A recipe for decline
This budget will do nothing to lift Britain from its doldrums
It was a mild day in late March when a Labour Chancellor last stood up in the House of Commons to deliver a budget speech.
With Labour struggling in the polls, Alistair Darling took to the despatch box with characteristic determination, unveiling a series of piecemeal measures which would do little to help Labour at May’s general election. Few now remember such riveting measures as Labour’s one-off bank payroll tax on bankers’ bonuses, or their small hikes to alcohol and tobacco duties — and who can blame them?
But it’s the budget’s subtitle which tells the most interesting story — Securing the recovery. The truth is, the recovery never came — fourteen years and five Prime Ministers later, Britain’s economy is still in the same slump that Darling was battling so fruitlessly. Wage growth has continued to flatline and economic growth has remained sluggish, while spending has continued to increase.
The post-2008 story of the British economy is one of chasing that promised recovery, which seems forever out of reach. The results of nearly two decades of lost growth are now obvious — a crumbling public realm, British businesses falling behind their competitors, and a country which now feels far poorer than many of its international counterparts. Rather than reducing the services provided by the state, governments have repeatedly reduced the state’s ability to deliver those services — ensuring that everything has gotten steadily, subtly worse.
Now, in the unusually balmy conditions of late October, Labour have another chance to correct course. After fourteen years of Tory government, Rachel Reeves has the opportunity to finish the work that Alistair Darling so nobly started — securing the recovery for a country which now yearns for the halcyon days of Gordon Brown, Northern Rock, and Take That.
Unfortunately, today’s budget won’t be the one that puts an end to the entropy. In fact, it will almost certainly make the situation worse.
For one, the Chancellor seems intent on driving away Britain’s productive wealth creators, further shrinking the number of productive workers that the Government can rely on to prop up the UK’s failing social contract. Ending non-dom status, increasing Capital Gains Tax, and hiking National Insurance Contributions are policies which all seem designed to drive away the individuals and businesses who keep Britain’s economy running, albeit on fumes. Ordinary people can expect to see those NIC hikes passed on to their own pay packets. In the long run, we can expect to see lower wages and fewer jobs as a result of this change.

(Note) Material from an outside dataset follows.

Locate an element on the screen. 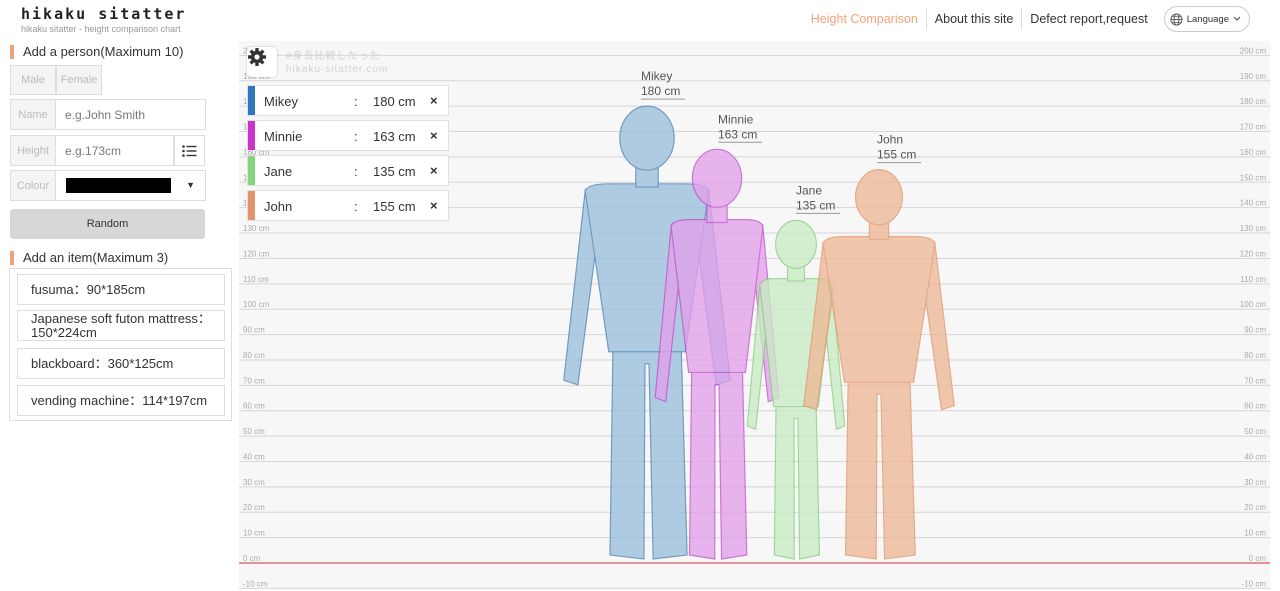 The image size is (1280, 591). person-name: Mikey is located at coordinates (281, 102).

But maybe it’s all for a good cause? In fact, most of the cash from these tax raids will go towards plugging Reeves’ so-called fiscal “black hole” — which, like a real black hole, cannot actually be seen with the human eye. Elsewhere, #OurNHS — praise be upon it — has obviously received an additional spending injection of £22bn, while such substantive and hard-hitting economic drivers as the “skills agenda” and our “green energy mission” were also thrown a few loose billions.
And of course, those spending gaps not plugged by tax hikes will be plugged by borrowing, borrowing, and more borrowing — contributing to our ever-growing debt burden. One of the most depressing line items in today’s budget is the cost of servicing our debt interest — a fiscal deadweight, costing more than £110 billion per year, spent entirely on maintaining our high-debt status quo.
Perhaps most worryingly, there was little recognition of why our economy is actually in such dire straits. Rather than talking about our broken planning system, our eye-watering spending during lockdown, or our self-flagellating energy policy, Reeves was content to lay the blame at the feet of the terrible Tories.
The depressing reality is that today’s budget is how every budget will look until our politicians decide to tackle our economy’s existential challenges. Until these issues are taken seriously, all we’ll see are spending tweaks here and there, a few bones tossed to popular industries like pubs, and higher taxes.
Debt is far too high, growth is far too low, energy is far too expensive for businesses, and we are allocating far too much money to ever-growing burdens like the NHS and the state pension. Until we start to unpick this Gordian knot of fiscal obligations, Chancellors of both parties will have little choice but to increase taxes, tweak spending at the edges, and offer insubstantial animal sacrifices to the Great Economic Growth God In The Sky.
Tackling these existential challenges will require a level of political bravery which seems lacking in Starmer and friends. After all, making difficult decisions means running the risk of upsetting voters — or, god forbid, stakeholders.
Things will continue to get just a little bit worse, every year, in every way, for everybody
Growing our economy will mean liberalising planning regulations, particularly for transport and energy infrastructure, but doing so will mean offending vested interests. So will ending unsustainable government handouts, or weaning our economy off its addiction to mass migration — but again, both of these things will be necessary for making our economy fit for the future.
Until we have a Government willing to endure this short-term political damage for long-term economic upside, we will continue to stagnate. Things will continue to get just a little bit worse, every year, in every way, for everybody.
But at least the budget was delivered by a woman, eh?